In the first round of 2023, the Biden Administration is targeting drugs that treat common conditions such as Bristol Myers Squibb’s blood thinner Eliquis, Boehringer Ingelheim and Eli Lilly’s diabetes drug Jardiance, Johnson & Johnson’s blood thinner Xarelto, Amgen’s rheumatoid arthritis drug Enbrel and Novo Nordisk’s insulin Novolog. The President proclaimed “This plan is a key part of Bidenomics.” 

But WSJ editors say this plan relies on deceptive advertising, like his other command-and-control government plans. Start with the claim that the 10 drugs accounted for $50.5 billion – or about 20% of “gross” costs for Medicare’s Part D drug program. “Gross” spending excludes the discounts that drug makers pay Part D plans for higher placement on formularies. Medicare drug prices are already negotiated by insurers, and Part D net spending is about half Medicare’s “gross” costs. The Administration also overstates the rise in prescription drug costs. Medicare spending on prescription drugs has grown less than for hospital and physician services in the last decade. Total U.S. out-of-pocket spending on prescription drugs in nominal dollars is lower than it was in 2003 and accounted for only 1% of the $4.25 trillion the U.S. spent on healthcare in 2021.

The real problem is the impact the IRA will have on new drug innovation. This legislation will discourage investment in new generics and biosimilars because their manufacturers could later be undercut by government price controls on brand drugs. That means Americans may end up paying more for prescription drugs thanks to the IRA. The law will also give companies the incentives to launch drugs at higher prices and raise prices for privately insured patients to compensate for the Medicare cuts. That means the 218 million Americans with private insurance will pay more for drugs. Call it the Private Insurance Inflation Act.

President Biden also claims this will decrease prices “for up to 9 million seniors.” That sounds good if you’re campaigning for senior votes. But WJS editors say this claim is also inflated. Several drugs on its list will soon lose market exclusivity and could face competition from generics that reduce prices without government intervention. Now those generics might not be developed or launched.

The IRA encourages drug makers to slow-walk development of treatments for smaller populations since Food and Drug Administration approval would start the clock on eligibility for price controls. The law will also discourage drug makers from studying and launching drugs for new indications, as AstraZeneca explained in a lawsuit last week. A study in the Journal of the American Medical Association this month estimated that about a quarter of FDA-approved orphan drugs were developed for at least one follow-on indication. Under the IRA, many wouldn’t have been. There’s no such thing as a free drug.

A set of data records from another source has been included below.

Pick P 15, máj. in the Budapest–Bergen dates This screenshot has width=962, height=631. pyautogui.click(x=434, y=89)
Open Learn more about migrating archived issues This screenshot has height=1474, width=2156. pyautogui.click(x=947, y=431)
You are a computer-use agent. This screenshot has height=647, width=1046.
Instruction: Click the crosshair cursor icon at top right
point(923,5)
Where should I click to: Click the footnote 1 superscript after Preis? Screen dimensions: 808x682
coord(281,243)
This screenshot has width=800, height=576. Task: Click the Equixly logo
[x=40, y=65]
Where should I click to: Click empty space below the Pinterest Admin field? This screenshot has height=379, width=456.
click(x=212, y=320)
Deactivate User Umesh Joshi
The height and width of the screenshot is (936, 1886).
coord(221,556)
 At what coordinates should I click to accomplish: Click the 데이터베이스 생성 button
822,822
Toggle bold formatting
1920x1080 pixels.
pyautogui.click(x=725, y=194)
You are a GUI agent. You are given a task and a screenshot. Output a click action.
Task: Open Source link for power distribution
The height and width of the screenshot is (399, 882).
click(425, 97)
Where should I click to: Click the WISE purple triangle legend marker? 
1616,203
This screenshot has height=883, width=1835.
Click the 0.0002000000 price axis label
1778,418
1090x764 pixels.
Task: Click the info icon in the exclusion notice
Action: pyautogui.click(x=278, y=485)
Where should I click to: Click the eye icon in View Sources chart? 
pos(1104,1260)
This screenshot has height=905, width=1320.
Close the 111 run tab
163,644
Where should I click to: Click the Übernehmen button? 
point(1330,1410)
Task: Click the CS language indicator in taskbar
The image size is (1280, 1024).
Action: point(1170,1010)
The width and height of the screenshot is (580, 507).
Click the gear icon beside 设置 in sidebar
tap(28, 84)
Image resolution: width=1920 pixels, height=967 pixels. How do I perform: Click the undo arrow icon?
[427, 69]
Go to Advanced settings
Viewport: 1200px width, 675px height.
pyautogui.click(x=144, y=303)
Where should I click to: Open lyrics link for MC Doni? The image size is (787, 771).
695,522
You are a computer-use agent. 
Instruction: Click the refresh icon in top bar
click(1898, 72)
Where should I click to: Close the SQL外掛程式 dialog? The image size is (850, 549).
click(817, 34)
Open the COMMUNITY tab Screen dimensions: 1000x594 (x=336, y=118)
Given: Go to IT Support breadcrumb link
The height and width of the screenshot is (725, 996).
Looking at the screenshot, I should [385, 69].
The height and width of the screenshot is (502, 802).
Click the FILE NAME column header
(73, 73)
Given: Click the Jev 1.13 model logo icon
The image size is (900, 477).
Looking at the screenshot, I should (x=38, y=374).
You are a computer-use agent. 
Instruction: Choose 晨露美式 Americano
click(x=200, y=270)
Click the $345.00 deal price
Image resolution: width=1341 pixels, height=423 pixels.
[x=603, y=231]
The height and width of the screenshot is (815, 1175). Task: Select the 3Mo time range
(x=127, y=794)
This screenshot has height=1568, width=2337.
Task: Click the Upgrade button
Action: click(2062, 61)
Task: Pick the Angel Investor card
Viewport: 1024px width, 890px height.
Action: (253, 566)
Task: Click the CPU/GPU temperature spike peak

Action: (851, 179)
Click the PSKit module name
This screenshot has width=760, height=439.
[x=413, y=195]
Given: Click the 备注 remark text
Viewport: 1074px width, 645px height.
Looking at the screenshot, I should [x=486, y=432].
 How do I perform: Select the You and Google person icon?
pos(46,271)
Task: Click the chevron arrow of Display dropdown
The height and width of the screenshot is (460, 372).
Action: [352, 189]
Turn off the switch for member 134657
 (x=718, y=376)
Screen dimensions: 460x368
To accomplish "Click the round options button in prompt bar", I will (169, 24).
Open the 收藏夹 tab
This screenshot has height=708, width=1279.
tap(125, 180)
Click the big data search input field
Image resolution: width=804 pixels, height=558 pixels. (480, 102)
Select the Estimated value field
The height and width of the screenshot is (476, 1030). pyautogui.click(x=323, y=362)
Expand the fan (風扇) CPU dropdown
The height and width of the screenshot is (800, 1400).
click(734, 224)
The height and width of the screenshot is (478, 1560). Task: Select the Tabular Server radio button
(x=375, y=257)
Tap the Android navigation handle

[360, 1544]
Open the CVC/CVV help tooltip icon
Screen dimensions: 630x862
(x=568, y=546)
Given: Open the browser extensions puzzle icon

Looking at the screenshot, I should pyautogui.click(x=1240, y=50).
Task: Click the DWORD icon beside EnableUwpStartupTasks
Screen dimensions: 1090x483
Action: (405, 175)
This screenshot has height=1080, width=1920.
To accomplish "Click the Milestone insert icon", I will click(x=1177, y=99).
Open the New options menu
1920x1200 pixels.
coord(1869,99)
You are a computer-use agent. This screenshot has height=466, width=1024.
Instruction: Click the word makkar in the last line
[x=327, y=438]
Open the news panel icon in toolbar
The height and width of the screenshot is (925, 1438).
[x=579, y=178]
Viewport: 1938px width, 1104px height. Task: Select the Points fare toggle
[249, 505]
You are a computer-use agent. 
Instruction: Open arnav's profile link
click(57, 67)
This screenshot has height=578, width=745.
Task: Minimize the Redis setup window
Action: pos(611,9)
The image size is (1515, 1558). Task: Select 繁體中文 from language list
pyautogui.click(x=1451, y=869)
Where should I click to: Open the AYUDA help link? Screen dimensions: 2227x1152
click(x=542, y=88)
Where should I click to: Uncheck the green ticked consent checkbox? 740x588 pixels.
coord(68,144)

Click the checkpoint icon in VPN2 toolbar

What will be the impact of the IRA on research and development of new drugs?

A University of Chicago study estimated that the drug price controls would reduce research and development by $663 billion through 2039 and result in 135 fewer new drugs being approved. These are among the IRA’s unseen costs, which will include lives that could have been saved or extended by new treatments that were delayed or never developed.

I’ll bet that won’t be included in President Biden’s next campaign speech.